▶ **SOURCE RECORDS**:
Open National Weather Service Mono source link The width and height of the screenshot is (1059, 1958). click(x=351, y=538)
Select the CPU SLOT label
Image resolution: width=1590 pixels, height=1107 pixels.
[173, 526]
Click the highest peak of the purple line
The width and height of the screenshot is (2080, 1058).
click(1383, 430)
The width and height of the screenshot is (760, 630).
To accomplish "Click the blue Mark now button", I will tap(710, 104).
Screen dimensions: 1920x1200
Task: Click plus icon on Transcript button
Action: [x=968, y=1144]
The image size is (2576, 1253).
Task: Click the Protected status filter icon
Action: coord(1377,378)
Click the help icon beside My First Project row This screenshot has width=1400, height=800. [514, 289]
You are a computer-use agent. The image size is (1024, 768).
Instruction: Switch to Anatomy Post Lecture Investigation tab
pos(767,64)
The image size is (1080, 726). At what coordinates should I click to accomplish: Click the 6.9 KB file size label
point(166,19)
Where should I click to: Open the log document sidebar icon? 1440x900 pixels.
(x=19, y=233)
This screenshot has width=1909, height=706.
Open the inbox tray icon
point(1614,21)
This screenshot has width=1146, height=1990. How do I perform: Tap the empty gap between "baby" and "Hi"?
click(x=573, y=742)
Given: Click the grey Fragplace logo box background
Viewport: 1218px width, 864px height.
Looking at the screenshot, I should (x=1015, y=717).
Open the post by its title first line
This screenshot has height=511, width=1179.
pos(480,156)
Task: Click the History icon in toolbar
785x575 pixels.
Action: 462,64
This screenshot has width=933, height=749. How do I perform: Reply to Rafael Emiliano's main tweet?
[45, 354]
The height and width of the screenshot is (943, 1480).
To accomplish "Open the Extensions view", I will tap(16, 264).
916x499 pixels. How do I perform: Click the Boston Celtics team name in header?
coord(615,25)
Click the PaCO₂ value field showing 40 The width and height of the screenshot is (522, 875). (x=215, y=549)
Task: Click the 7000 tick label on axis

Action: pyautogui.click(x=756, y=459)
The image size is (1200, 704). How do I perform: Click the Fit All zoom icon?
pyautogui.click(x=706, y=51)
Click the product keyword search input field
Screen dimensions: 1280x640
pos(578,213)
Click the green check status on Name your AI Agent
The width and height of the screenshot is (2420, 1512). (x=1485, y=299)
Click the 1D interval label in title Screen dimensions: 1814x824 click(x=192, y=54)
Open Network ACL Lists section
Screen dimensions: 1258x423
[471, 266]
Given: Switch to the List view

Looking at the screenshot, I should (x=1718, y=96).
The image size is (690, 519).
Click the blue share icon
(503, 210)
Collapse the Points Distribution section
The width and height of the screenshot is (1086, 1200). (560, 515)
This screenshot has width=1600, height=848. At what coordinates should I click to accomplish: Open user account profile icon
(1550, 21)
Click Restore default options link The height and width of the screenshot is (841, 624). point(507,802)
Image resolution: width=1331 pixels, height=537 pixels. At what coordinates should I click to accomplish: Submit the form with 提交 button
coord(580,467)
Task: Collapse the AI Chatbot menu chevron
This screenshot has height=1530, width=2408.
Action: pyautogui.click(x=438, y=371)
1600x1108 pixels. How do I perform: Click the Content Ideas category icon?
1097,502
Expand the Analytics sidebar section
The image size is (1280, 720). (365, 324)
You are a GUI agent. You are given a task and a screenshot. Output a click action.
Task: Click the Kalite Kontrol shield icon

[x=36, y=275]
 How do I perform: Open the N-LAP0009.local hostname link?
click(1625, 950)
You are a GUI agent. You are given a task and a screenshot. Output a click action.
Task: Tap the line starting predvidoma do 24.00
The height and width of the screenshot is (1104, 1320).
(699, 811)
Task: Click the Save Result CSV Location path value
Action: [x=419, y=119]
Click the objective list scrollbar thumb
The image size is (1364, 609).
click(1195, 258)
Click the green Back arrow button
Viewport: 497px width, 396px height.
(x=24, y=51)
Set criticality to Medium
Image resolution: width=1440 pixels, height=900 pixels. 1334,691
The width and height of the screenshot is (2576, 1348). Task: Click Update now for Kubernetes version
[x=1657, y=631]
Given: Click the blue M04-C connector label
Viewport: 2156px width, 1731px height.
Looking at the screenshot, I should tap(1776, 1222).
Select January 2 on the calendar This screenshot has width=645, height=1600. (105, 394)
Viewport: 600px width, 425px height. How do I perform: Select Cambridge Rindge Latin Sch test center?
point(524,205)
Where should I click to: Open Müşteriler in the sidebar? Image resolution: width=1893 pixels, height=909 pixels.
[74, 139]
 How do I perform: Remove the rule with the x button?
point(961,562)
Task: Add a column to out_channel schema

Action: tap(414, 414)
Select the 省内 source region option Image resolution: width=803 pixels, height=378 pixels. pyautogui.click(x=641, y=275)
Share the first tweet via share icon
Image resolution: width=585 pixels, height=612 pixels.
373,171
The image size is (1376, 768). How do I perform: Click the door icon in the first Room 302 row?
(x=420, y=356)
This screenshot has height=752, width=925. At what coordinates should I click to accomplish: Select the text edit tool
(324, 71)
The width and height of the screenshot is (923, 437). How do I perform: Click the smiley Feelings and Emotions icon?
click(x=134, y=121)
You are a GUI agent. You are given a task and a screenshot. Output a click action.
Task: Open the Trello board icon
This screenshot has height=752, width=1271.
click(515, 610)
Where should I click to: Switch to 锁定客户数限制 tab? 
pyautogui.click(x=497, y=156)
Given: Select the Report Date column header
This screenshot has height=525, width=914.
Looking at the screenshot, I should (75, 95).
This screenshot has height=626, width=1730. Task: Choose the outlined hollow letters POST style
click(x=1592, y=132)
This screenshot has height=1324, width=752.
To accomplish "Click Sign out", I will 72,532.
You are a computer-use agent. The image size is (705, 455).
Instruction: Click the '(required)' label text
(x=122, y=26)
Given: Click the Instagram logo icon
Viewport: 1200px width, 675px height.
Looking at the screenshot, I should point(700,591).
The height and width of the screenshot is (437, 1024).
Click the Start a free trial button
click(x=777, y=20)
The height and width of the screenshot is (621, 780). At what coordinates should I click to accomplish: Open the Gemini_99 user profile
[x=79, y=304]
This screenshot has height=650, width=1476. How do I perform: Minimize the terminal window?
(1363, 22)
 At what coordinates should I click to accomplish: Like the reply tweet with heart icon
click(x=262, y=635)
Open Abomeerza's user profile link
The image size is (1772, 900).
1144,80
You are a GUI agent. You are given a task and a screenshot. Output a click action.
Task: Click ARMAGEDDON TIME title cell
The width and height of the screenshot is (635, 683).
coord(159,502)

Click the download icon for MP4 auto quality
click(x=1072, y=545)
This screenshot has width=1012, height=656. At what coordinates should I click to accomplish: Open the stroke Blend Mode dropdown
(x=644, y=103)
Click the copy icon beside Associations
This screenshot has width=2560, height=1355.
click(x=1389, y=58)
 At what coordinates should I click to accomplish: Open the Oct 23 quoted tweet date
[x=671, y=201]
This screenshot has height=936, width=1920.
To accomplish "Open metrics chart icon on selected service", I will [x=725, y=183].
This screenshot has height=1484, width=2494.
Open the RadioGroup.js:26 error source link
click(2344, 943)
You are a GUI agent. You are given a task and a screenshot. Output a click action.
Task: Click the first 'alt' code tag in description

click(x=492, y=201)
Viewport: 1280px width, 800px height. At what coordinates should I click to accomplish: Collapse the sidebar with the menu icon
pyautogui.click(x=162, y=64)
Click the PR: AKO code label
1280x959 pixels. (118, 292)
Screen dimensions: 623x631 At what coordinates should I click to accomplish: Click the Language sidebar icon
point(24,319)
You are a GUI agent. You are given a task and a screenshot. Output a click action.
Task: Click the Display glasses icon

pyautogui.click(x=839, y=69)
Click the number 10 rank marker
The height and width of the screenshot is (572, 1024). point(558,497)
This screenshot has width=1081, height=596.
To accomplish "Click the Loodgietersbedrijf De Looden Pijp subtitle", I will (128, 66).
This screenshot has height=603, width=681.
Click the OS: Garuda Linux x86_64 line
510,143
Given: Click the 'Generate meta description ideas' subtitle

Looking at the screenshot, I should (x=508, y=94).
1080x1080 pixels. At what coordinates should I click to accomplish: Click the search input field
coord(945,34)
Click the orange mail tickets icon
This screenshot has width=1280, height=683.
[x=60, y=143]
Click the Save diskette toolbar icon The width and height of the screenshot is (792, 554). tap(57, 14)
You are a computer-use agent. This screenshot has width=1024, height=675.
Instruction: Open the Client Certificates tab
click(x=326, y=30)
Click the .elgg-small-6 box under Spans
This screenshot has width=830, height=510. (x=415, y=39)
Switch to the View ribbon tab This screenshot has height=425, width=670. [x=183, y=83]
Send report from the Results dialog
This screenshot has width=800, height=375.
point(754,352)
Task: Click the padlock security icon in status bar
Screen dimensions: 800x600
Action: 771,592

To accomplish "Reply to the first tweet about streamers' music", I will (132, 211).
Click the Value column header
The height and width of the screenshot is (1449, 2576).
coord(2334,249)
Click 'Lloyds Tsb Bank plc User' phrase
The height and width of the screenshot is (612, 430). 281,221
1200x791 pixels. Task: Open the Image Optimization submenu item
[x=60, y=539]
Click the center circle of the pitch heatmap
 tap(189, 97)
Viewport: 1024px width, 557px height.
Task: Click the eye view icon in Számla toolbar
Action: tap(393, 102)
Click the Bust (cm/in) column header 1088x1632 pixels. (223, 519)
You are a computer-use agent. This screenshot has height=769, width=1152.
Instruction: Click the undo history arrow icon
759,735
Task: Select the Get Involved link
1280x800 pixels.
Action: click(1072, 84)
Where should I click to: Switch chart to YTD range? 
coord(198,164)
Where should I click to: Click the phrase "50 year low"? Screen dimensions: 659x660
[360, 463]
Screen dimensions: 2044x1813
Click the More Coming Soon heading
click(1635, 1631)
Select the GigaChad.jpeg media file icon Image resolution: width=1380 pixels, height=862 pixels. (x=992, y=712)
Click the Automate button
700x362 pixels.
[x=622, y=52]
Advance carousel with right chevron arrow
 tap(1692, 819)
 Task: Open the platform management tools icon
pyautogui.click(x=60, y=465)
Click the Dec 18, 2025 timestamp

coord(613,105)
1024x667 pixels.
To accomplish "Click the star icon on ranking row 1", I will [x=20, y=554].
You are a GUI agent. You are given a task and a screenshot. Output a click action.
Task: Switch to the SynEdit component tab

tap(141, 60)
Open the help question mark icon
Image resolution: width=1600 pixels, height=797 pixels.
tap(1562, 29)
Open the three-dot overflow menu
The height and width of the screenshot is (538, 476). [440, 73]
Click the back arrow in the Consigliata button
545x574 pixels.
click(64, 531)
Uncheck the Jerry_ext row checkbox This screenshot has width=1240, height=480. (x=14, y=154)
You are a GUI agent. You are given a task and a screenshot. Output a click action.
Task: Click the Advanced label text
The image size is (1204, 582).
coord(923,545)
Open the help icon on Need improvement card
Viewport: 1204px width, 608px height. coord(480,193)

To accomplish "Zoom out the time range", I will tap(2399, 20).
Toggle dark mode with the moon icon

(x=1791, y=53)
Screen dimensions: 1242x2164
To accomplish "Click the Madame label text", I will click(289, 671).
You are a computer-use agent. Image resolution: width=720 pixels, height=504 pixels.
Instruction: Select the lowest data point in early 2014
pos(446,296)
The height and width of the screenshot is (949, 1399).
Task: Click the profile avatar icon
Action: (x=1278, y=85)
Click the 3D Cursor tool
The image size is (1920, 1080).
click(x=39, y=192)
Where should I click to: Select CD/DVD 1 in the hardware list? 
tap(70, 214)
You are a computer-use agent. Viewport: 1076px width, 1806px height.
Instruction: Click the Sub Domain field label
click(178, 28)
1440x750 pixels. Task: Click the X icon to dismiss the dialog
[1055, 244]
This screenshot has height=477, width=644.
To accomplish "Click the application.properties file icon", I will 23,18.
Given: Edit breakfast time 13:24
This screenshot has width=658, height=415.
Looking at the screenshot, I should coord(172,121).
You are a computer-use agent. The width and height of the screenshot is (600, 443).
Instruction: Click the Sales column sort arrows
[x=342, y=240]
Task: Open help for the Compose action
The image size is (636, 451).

▶ **SHORT EXERCISE**: Give the records from the line containing "has height=769, width=1152." through the line containing "click(1635, 1631)" as a Markdown table with two columns: No., holding the row number, and Line, holding the line itself. Leave out blank lines.

▶ **WRITTEN RESPONSE**:
| No. | Line |
|---|---|
| 1 | You are a computer-use agent. This screenshot has height=769, width=1152. |
| 2 | Instruction: Click the undo history arrow icon |
| 3 | 759,735 |
| 4 | Task: Select the Get Involved link |
| 5 | 1280x800 pixels. |
| 6 | Action: click(1072, 84) |
| 7 | Where should I click to: Switch chart to YTD range?  |
| 8 | coord(198,164) |
| 9 | Where should I click to: Click the phrase "50 year low"? Screen dimensions: 659x660 |
| 10 | [360, 463] |
| 11 | Screen dimensions: 2044x1813 |
| 12 | Click the More Coming Soon heading |
| 13 | click(1635, 1631) |